(Entries from a dataset)
[BEGIN]

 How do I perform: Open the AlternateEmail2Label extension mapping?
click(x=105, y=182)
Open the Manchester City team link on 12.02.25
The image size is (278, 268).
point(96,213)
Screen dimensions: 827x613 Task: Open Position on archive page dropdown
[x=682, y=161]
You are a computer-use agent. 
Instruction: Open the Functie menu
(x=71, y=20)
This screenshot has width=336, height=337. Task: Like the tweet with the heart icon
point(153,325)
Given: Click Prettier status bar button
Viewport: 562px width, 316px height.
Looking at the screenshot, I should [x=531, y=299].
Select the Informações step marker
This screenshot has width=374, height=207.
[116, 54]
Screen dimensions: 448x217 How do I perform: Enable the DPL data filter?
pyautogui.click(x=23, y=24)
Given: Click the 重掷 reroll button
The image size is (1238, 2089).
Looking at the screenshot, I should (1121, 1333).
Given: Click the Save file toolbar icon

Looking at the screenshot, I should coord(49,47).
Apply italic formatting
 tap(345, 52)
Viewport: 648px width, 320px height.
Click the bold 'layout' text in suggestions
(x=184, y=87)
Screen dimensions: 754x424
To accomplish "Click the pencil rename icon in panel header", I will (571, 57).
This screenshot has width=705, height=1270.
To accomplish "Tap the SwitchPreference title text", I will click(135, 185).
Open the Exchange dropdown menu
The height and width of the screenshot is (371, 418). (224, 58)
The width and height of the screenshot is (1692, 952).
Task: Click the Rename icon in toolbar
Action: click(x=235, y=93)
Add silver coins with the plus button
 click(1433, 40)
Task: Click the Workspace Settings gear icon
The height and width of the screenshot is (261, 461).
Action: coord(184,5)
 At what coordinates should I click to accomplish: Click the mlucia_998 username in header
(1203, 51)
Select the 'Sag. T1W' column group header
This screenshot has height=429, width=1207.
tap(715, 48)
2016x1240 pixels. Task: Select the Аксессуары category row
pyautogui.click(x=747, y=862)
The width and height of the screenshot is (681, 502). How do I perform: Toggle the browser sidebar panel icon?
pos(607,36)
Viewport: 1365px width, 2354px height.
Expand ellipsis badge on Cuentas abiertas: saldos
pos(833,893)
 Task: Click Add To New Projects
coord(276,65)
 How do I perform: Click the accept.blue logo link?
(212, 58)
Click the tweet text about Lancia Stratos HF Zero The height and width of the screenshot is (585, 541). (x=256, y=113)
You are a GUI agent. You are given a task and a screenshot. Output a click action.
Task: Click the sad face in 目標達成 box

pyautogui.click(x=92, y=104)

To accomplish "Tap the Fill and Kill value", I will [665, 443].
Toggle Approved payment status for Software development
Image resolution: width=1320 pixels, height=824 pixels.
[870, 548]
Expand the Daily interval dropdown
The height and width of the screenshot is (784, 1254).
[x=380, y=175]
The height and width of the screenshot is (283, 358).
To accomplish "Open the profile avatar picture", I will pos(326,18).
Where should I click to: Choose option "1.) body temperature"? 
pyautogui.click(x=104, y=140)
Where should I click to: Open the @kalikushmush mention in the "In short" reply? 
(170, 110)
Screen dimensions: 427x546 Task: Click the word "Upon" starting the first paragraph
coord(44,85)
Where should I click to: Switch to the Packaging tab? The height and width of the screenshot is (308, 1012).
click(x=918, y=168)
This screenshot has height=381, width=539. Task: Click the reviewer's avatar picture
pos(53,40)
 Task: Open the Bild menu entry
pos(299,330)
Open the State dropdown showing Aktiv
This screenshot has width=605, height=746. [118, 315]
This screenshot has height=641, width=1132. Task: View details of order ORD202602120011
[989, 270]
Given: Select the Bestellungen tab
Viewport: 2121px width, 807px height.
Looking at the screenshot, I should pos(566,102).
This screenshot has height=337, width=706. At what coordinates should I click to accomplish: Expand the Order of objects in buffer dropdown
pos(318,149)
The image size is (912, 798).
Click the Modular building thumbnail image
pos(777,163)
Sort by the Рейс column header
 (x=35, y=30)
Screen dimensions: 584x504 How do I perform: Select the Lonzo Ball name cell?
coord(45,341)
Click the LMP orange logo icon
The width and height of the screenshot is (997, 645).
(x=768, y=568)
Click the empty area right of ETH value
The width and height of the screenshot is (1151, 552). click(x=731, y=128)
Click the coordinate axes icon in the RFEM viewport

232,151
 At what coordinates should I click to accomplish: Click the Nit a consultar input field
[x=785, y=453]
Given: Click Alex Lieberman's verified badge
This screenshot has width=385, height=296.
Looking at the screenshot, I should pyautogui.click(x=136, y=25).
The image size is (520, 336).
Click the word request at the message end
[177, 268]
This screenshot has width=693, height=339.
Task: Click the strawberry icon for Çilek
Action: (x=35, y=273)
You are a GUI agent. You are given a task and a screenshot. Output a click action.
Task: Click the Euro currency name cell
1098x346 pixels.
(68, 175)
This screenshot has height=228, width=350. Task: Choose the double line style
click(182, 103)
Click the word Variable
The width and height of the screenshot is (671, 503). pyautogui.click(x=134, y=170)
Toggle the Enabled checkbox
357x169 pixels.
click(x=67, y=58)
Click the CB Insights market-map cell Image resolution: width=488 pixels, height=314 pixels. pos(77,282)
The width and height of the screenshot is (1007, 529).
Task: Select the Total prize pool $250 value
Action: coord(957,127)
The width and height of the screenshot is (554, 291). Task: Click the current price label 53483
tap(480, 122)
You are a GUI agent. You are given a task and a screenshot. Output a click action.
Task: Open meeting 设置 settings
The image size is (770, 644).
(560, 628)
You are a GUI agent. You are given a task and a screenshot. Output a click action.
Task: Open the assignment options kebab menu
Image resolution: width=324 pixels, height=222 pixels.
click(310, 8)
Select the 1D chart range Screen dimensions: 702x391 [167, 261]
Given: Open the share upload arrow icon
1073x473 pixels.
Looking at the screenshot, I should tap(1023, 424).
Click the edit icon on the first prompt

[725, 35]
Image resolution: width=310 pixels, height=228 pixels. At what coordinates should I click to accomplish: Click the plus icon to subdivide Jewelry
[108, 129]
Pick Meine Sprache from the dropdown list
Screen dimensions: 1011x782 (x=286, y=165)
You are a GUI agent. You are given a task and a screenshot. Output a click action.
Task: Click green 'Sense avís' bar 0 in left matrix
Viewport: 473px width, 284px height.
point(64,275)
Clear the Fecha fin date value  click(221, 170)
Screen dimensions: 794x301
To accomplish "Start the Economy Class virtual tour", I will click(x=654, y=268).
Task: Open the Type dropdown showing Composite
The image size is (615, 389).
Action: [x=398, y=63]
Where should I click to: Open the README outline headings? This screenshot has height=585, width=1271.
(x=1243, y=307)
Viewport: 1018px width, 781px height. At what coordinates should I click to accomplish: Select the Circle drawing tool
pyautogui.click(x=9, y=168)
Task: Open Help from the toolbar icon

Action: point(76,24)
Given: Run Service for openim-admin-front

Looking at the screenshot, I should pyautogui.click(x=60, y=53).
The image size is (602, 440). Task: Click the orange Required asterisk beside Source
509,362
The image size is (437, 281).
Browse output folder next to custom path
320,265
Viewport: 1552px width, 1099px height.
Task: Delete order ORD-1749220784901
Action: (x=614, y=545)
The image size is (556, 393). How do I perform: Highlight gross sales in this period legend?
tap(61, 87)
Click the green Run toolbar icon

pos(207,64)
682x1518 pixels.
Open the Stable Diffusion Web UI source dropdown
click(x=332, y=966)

[END]

TASK DIRECTIONS: Convert the records above into a numbered list with one line per entry, leaving out the blank lines.

SOLUTION FOR THIS PROBLEM:
1.  How do I perform: Open the AlternateEmail2Label extension mapping?
2. click(x=105, y=182)
3. Open the Manchester City team link on 12.02.25
4. The image size is (278, 268).
5. point(96,213)
6. Screen dimensions: 827x613 Task: Open Position on archive page dropdown
7. [x=682, y=161]
8. You are a computer-use agent. 
9. Instruction: Open the Functie menu
10. (x=71, y=20)
11. This screenshot has width=336, height=337. Task: Like the tweet with the heart icon
12. point(153,325)
13. Given: Click Prettier status bar button
14. Viewport: 562px width, 316px height.
15. Looking at the screenshot, I should [x=531, y=299].
16. Select the Informações step marker
17. This screenshot has width=374, height=207.
18. [116, 54]
19. Screen dimensions: 448x217 How do I perform: Enable the DPL data filter?
20. pyautogui.click(x=23, y=24)
21. Given: Click the 重掷 reroll button
22. The image size is (1238, 2089).
23. Looking at the screenshot, I should (1121, 1333).
24. Given: Click the Save file toolbar icon
25. Looking at the screenshot, I should coord(49,47).
26. Apply italic formatting
27.  tap(345, 52)
28. Viewport: 648px width, 320px height.
29. Click the bold 'layout' text in suggestions
30. (x=184, y=87)
31. Screen dimensions: 754x424
32. To accomplish "Click the pencil rename icon in panel header", I will (571, 57).
33. This screenshot has width=705, height=1270.
34. To accomplish "Tap the SwitchPreference title text", I will click(135, 185).
35. Open the Exchange dropdown menu
36. The height and width of the screenshot is (371, 418). (224, 58)
37. The width and height of the screenshot is (1692, 952).
38. Task: Click the Rename icon in toolbar
39. Action: click(x=235, y=93)
40. Add silver coins with the plus button
41.  click(1433, 40)
42. Task: Click the Workspace Settings gear icon
43. The height and width of the screenshot is (261, 461).
44. Action: coord(184,5)
45.  At what coordinates should I click to accomplish: Click the mlucia_998 username in header
46. (1203, 51)
47. Select the 'Sag. T1W' column group header
48. This screenshot has height=429, width=1207.
49. tap(715, 48)
50. 2016x1240 pixels. Task: Select the Аксессуары category row
51. pyautogui.click(x=747, y=862)
52. The width and height of the screenshot is (681, 502). How do I perform: Toggle the browser sidebar panel icon?
53. pos(607,36)
54. Viewport: 1365px width, 2354px height.
55. Expand ellipsis badge on Cuentas abiertas: saldos
56. pos(833,893)
57.  Task: Click Add To New Projects
58. coord(276,65)
59.  How do I perform: Click the accept.blue logo link?
60. (212, 58)
61. Click the tweet text about Lancia Stratos HF Zero The height and width of the screenshot is (585, 541). (x=256, y=113)
62. You are a GUI agent. You are given a task and a screenshot. Output a click action.
63. Task: Click the sad face in 目標達成 box
64. pyautogui.click(x=92, y=104)
65. To accomplish "Tap the Fill and Kill value", I will [665, 443].
66. Toggle Approved payment status for Software development
67. Image resolution: width=1320 pixels, height=824 pixels.
68. [870, 548]
69. Expand the Daily interval dropdown
70. The height and width of the screenshot is (784, 1254).
71. [x=380, y=175]
72. The height and width of the screenshot is (283, 358).
73. To accomplish "Open the profile avatar picture", I will pos(326,18).
74. Where should I click to: Choose option "1.) body temperature"? 
75. pyautogui.click(x=104, y=140)
76. Where should I click to: Open the @kalikushmush mention in the "In short" reply? 
77. (170, 110)
78. Screen dimensions: 427x546 Task: Click the word "Upon" starting the first paragraph
79. coord(44,85)
80. Where should I click to: Switch to the Packaging tab? The height and width of the screenshot is (308, 1012).
81. click(x=918, y=168)
82. This screenshot has height=381, width=539. Task: Click the reviewer's avatar picture
83. pos(53,40)
84.  Task: Open the Bild menu entry
85. pos(299,330)
86. Open the State dropdown showing Aktiv
87. This screenshot has width=605, height=746. [118, 315]
88. This screenshot has height=641, width=1132. Task: View details of order ORD202602120011
89. [989, 270]
90. Given: Select the Bestellungen tab
91. Viewport: 2121px width, 807px height.
92. Looking at the screenshot, I should pos(566,102).
93. This screenshot has height=337, width=706. At what coordinates should I click to accomplish: Expand the Order of objects in buffer dropdown
94. pos(318,149)
95. The image size is (912, 798).
96. Click the Modular building thumbnail image
97. pos(777,163)
98. Sort by the Рейс column header
99.  (x=35, y=30)
100. Screen dimensions: 584x504 How do I perform: Select the Lonzo Ball name cell?
101. coord(45,341)
102. Click the LMP orange logo icon
103. The width and height of the screenshot is (997, 645).
104. (x=768, y=568)
105. Click the empty area right of ETH value
106. The width and height of the screenshot is (1151, 552). click(x=731, y=128)
107. Click the coordinate axes icon in the RFEM viewport
108. 232,151
109.  At what coordinates should I click to accomplish: Click the Nit a consultar input field
110. [x=785, y=453]
111. Given: Click Alex Lieberman's verified badge
112. This screenshot has width=385, height=296.
113. Looking at the screenshot, I should pyautogui.click(x=136, y=25).
114. The image size is (520, 336).
115. Click the word request at the message end
116. [177, 268]
117. This screenshot has width=693, height=339.
118. Task: Click the strawberry icon for Çilek
119. Action: (x=35, y=273)
120. You are a GUI agent. You are given a task and a screenshot. Output a click action.
121. Task: Click the Euro currency name cell
122. 1098x346 pixels.
123. (68, 175)
124. This screenshot has height=228, width=350. Task: Choose the double line style
125. click(182, 103)
126. Click the word Variable
127. The width and height of the screenshot is (671, 503). pyautogui.click(x=134, y=170)
128. Toggle the Enabled checkbox
129. 357x169 pixels.
130. click(x=67, y=58)
131. Click the CB Insights market-map cell Image resolution: width=488 pixels, height=314 pixels. pos(77,282)
132. The width and height of the screenshot is (1007, 529).
133. Task: Select the Total prize pool $250 value
134. Action: coord(957,127)
135. The width and height of the screenshot is (554, 291). Task: Click the current price label 53483
136. tap(480, 122)
137. You are a GUI agent. You are given a task and a screenshot. Output a click action.
138. Task: Open meeting 设置 settings
139. The image size is (770, 644).
140. (560, 628)
141. You are a GUI agent. You are given a task and a screenshot. Output a click action.
142. Task: Open the assignment options kebab menu
143. Image resolution: width=324 pixels, height=222 pixels.
144. click(310, 8)
145. Select the 1D chart range Screen dimensions: 702x391 [167, 261]
146. Given: Open the share upload arrow icon
147. 1073x473 pixels.
148. Looking at the screenshot, I should tap(1023, 424).
149. Click the edit icon on the first prompt
150. [725, 35]
151. Image resolution: width=310 pixels, height=228 pixels. At what coordinates should I click to accomplish: Click the plus icon to subdivide Jewelry
152. [108, 129]
153. Pick Meine Sprache from the dropdown list
154. Screen dimensions: 1011x782 (x=286, y=165)
155. You are a GUI agent. You are given a task and a screenshot. Output a click action.
156. Task: Click green 'Sense avís' bar 0 in left matrix
157. Viewport: 473px width, 284px height.
158. point(64,275)
159. Clear the Fecha fin date value  click(221, 170)
160. Screen dimensions: 794x301
161. To accomplish "Start the Economy Class virtual tour", I will click(x=654, y=268).
162. Task: Open the Type dropdown showing Composite
163. The image size is (615, 389).
164. Action: [x=398, y=63]
165. Where should I click to: Open the README outline headings? This screenshot has height=585, width=1271.
166. (x=1243, y=307)
167. Viewport: 1018px width, 781px height. At what coordinates should I click to accomplish: Select the Circle drawing tool
168. pyautogui.click(x=9, y=168)
169. Task: Open Help from the toolbar icon
170. Action: point(76,24)
171. Given: Run Service for openim-admin-front
172. Looking at the screenshot, I should pyautogui.click(x=60, y=53).
173. The image size is (602, 440). Task: Click the orange Required asterisk beside Source
174. 509,362
175. The image size is (437, 281).
176. Browse output folder next to custom path
177. 320,265
178. Viewport: 1552px width, 1099px height.
179. Task: Delete order ORD-1749220784901
180. Action: (x=614, y=545)
181. The image size is (556, 393). How do I perform: Highlight gross sales in this period legend?
182. tap(61, 87)
183. Click the green Run toolbar icon
184. pos(207,64)
185. 682x1518 pixels.
186. Open the Stable Diffusion Web UI source dropdown
187. click(x=332, y=966)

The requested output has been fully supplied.